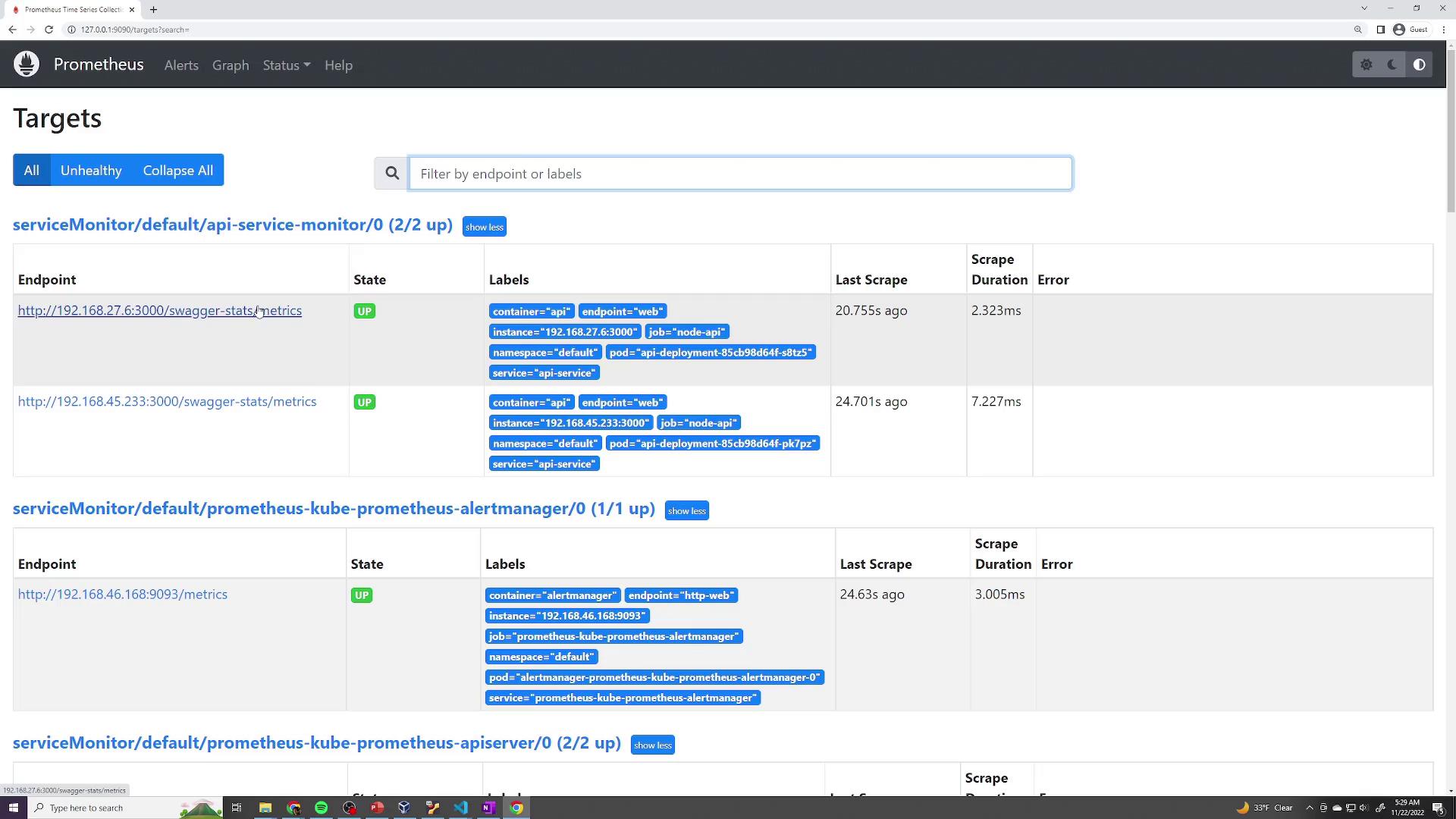The image size is (1456, 819).
Task: Reload the page with browser refresh icon
Action: [x=49, y=30]
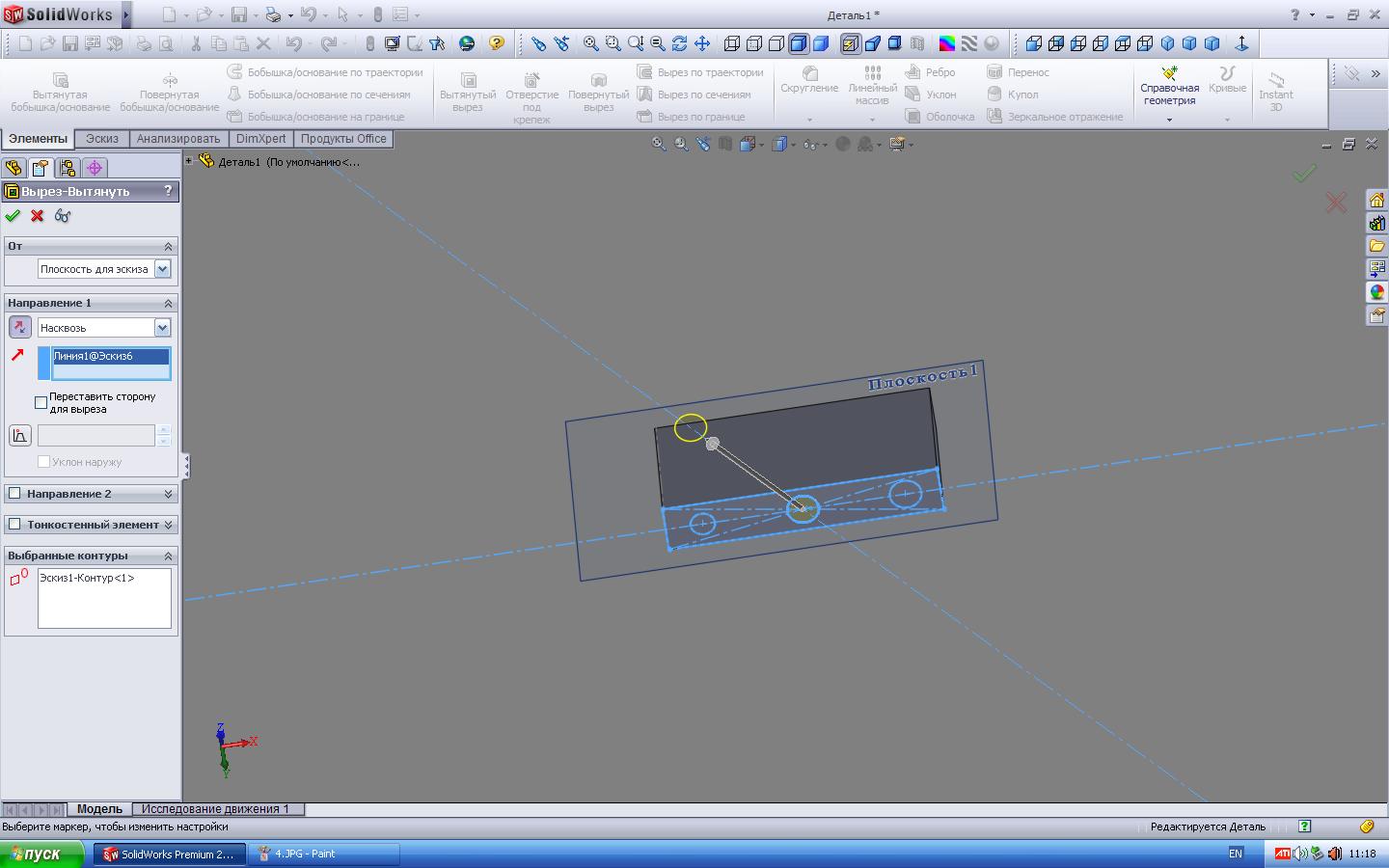Open the Плоскость для эскиза dropdown
This screenshot has width=1389, height=868.
coord(162,269)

------------------------------------------------------------

Written instruction »
Rewrite the records with every "dropdown" changed to "menu", keeping everything else as it is. Omit the pictures.

Solution to this problem »
The image size is (1456, 819).
Task: Reload the page with browser refresh icon
Action: [x=49, y=30]
Open the Плоскость для эскиза menu
This screenshot has width=1389, height=868.
coord(162,269)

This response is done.